C (was: The iAPX 432 and block languages)

Jecel Assumpcao Jr. jecel at merlintec.com
Tue Apr 11 18:24:36 CDT 2017


Sean Conner wrote two great posts on Mon, 10 Apr 2017 21:43:29 -0400

These are all very good points. I agree I was exagerating by saying the
iAPX432 and 8086 couldn't run C. After all, the language was born on the
PDP-11 and that was limited to either 64KB or 128KB. So any C programs
for that machine could be trivially recompiled to run on either Intel
processor. But I certainly wouldn't want to port the C version of Spice
to DOS, for example (I was given the job of porting the Fortran version
of Spice from the PDP-11 to the Burroughs B6900 and can tell you that
tales of Fortran's compatiblity are greatly exagerated, but that is
another story). I also used QNX C which had some odd notation I have
forgotten which allowed you to have pointers using the extra segment
instead of the data segment. It was something like @cp instead of *cp.

The reason I used [bp-2] instead of [bp] in my second example is that I
supposed the latter was for the dynamic links (pointer to who called us)
so I needed the static link (pointer to who defined us) to be somewhere
else.
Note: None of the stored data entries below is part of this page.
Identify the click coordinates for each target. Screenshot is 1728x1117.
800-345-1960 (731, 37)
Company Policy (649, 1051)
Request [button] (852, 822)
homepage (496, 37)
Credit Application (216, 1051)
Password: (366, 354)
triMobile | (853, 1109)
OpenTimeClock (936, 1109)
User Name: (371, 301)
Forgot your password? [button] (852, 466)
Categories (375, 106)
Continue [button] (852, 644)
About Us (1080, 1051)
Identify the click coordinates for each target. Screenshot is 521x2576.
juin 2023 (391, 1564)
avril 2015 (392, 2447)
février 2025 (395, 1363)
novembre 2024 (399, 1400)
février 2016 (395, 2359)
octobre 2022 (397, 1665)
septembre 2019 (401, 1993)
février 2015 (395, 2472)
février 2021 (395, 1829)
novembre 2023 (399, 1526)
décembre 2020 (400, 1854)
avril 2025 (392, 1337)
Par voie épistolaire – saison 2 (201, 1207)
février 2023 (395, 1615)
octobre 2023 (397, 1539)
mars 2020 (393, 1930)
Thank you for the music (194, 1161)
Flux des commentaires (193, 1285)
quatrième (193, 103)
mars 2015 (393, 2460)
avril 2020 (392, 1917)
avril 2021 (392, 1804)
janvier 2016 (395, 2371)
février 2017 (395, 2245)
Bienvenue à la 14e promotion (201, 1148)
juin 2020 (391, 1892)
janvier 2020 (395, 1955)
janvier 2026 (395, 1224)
I did not bother trying to remember how the ENTER and LEAVE
instructions work so my examples probably are not compatible with them:

https://pdos.csail.mit.edu/6.828/2012/readings/i386/ENTER.htm

My list should have included processors designed to run C. I won't put
RISC architectures there though they were heavily influenced by studying
the output of C compilers since they explicitly rejected the trend to
"close the semantic gap".

C: C-Machine, CRISP (Hobbit), ZPU

The machines don't bother with a base pointer (frame pointer in the case
of the 68000) register since C compilers can work without them.